Netflix's Curb on Smoking Onscreen Doesn't Appear to Apply to Weed

Earlier this year, Netflix pledged to reduce cigarette smoking images and depictions in original [...]

Earlier this year, Netflix pledged to reduce cigarette smoking images and depictions in original programming, but the same hasn't been true for depictions of marijuana use. Smoking weed is still showing up in programming aimed at general audiences and it has some questioning why.

As noted by NPR, the use of marijuana doesn't appear to be subject to Netflix's smoking restrictions. They specifically note the series On My Block. Rated TV-14, exactly the same as Stranger Things -- the series that was specifically called out in a Truth Initiative study for its heavy depiction of tobacco use -- On My Block opens with a scenes of high school kids at a party in Los Angeles doing bong hits. PG-13 rated film Always Be My Maybe also featured a main character smoking weed. The seeming message of marijuana usage being "ok" while smoking is not is one that professor of medicine at University of California San Francisco told NPR is problematic, in part because despite being seen as relatively safe, marijuana is not harmless.

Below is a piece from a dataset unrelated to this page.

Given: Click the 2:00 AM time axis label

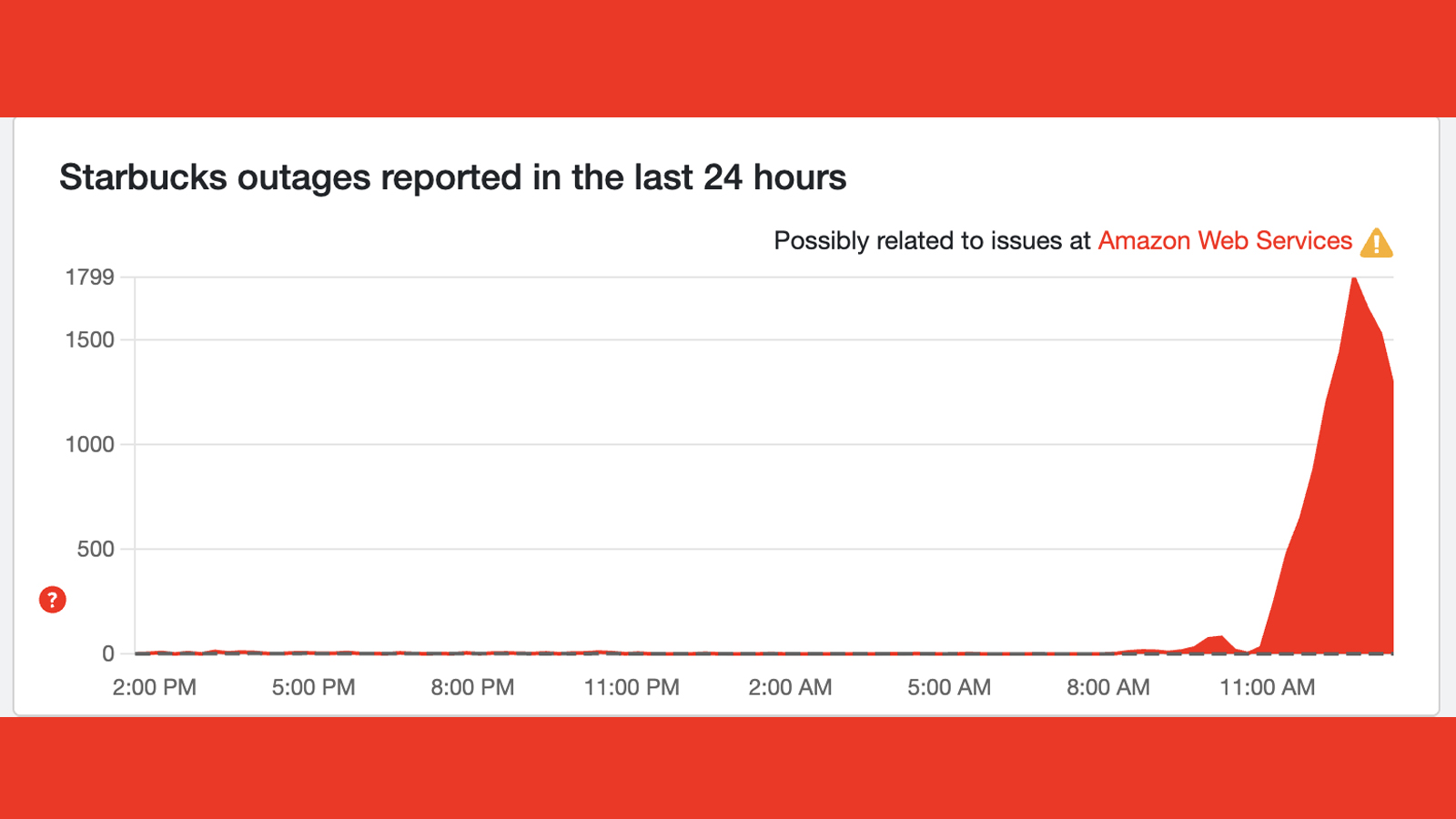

"Rating a film for 14 year olds that's promoting substance abuse -- it's like the peak of risk," Glantz said.

"Marijuana is not harmless," he continued. "Secondhand marijuana smoke has the same kind of adverse effects on your blood vessels that smoking a cigarette does. Chemically it's not all that different from cigarette smoke, except that the psychoactive agent is different."

In a statement regarding the update to the 2018 "While You Were Streaming" study, Truth Initiative CEO/president Robin Koval noted that part of what made the depictions of smoking so problematic is how it "glamorizes" it for young viewers.

"Content has become the new tobacco commercial," Koval said. "We're seeing a pervasive reemergence of smoking imagery across screens that is glamorizing and re-normalizing a deadly addiction and putting young people squarely in the crosshairs of the tobacco industry."

It's that normalization and glamorization that Glantz is concerned about regarding marijuana -- especially with marijuana becoming increasingly decriminalized nationwide, something that could lead to widespread product placement in entertainment. His hope? That Netflix will adopt a marijuana policy similar to its tobacco policy based on roughly the same information.

"And Netflix ought to be adopting a policy that, you know, is not only based on the bombproof science we have on tobacco," he says, "but brings common sense into the discussion for these other exposures."